_PROBLEM DETAILS_: Write out every line of the entries below again, including their text, but add 121 to each coordinate given in the answers. Leave out the pictures.

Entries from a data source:
↓

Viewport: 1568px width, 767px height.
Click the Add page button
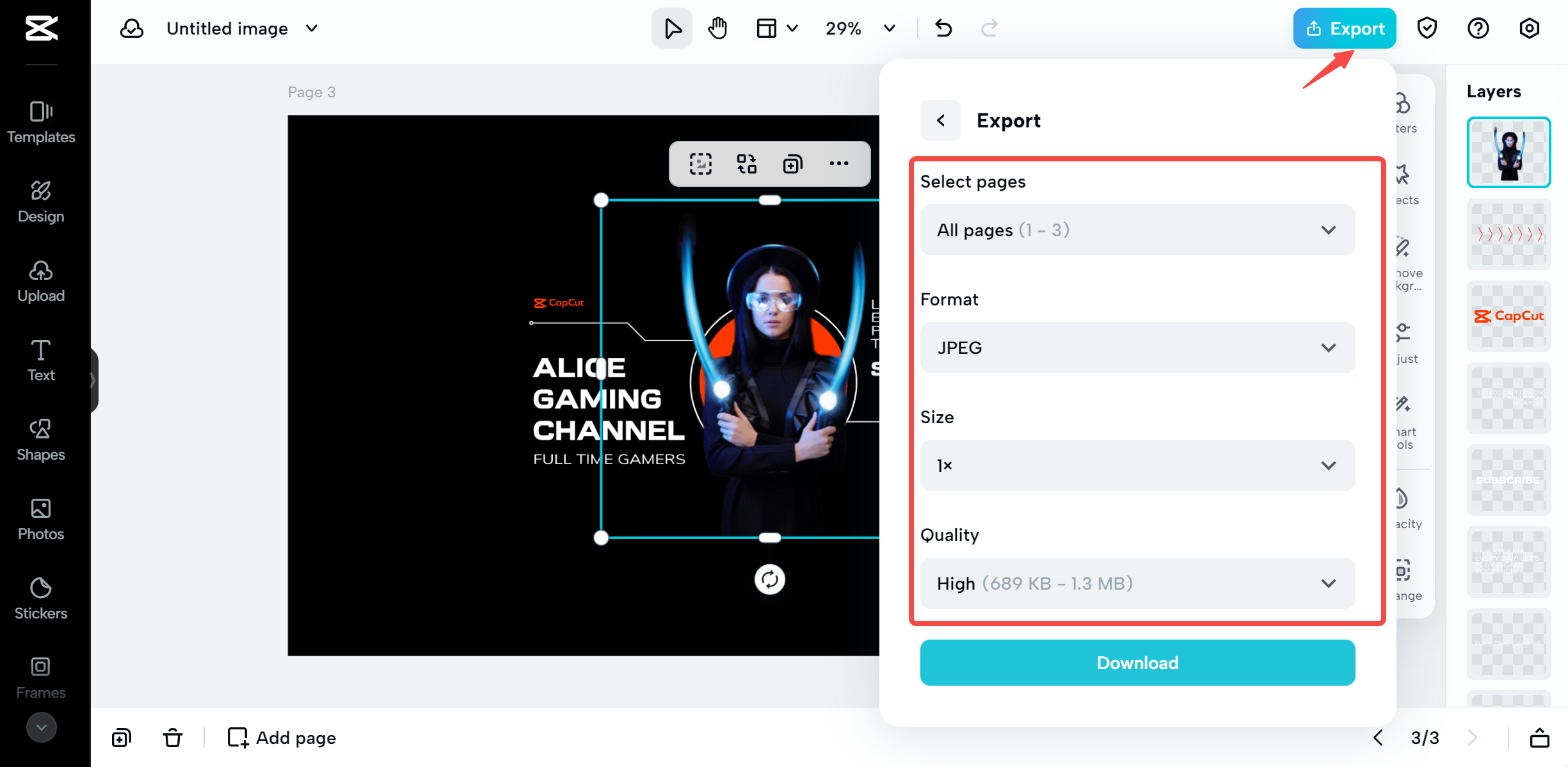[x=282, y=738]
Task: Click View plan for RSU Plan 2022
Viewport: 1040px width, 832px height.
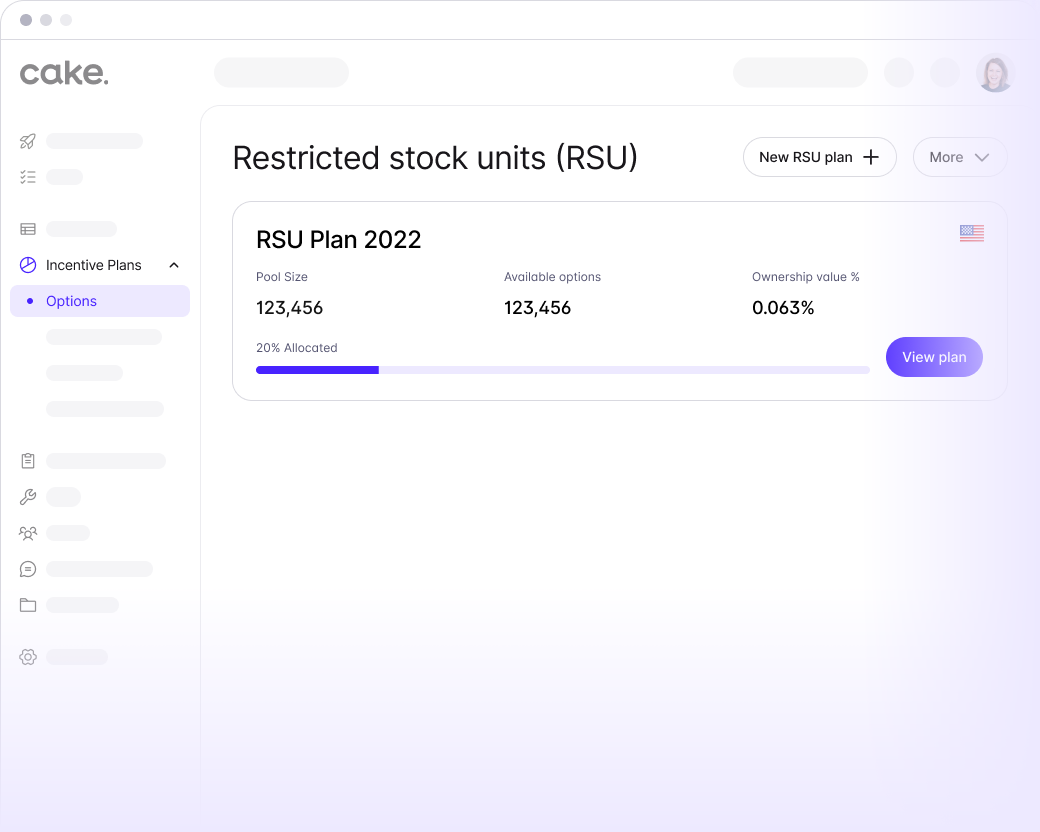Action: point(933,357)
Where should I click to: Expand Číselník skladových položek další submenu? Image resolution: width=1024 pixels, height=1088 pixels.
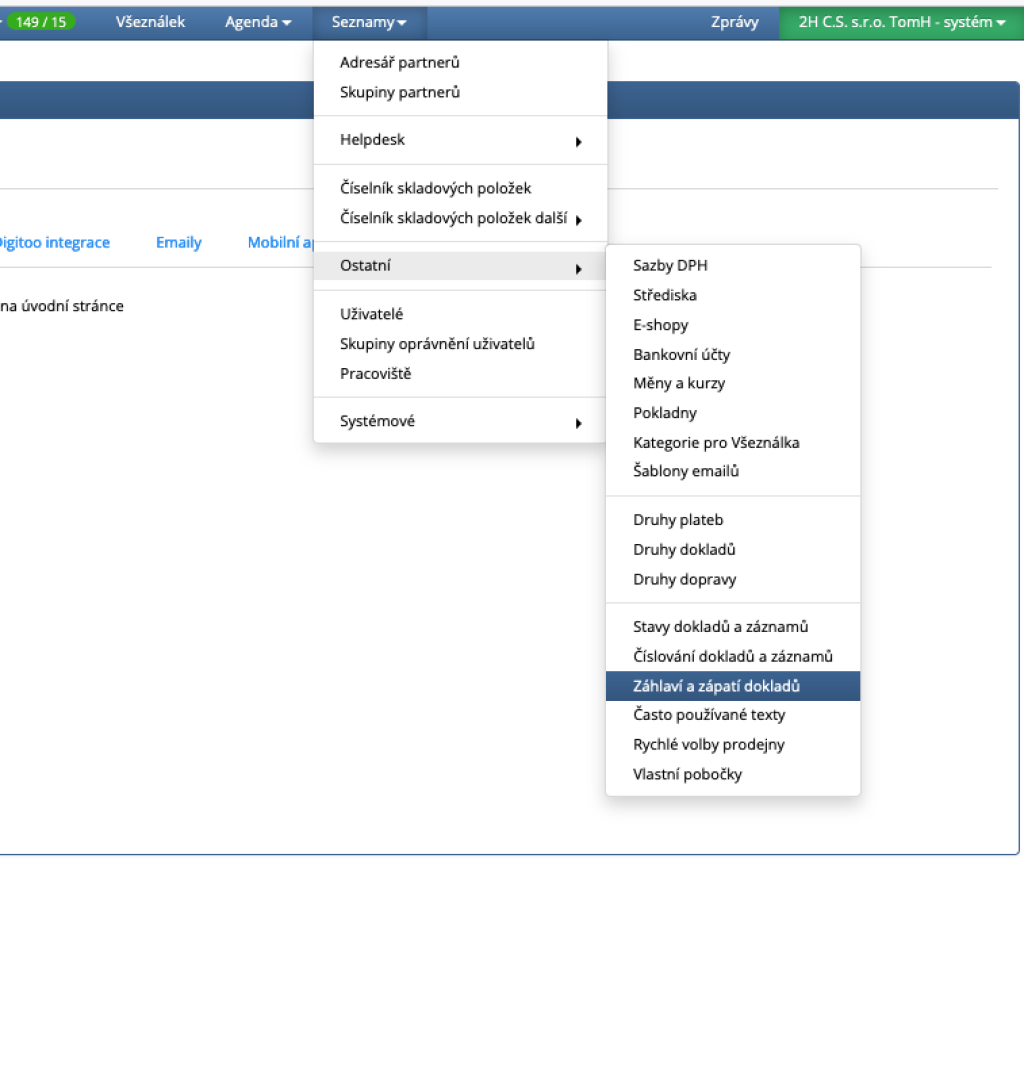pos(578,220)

↑

_RESULT FOR THIS TASK_:
Viewport: 1568px width, 767px height.
Click the Add page button
[x=403, y=859]
Task: Click View plan for RSU Plan 2022
Viewport: 1040px width, 832px height.
Action: point(1054,478)
Where should I click to: Expand Číselník skladových položek další submenu? Image resolution: width=1024 pixels, height=1088 pixels.
pos(699,341)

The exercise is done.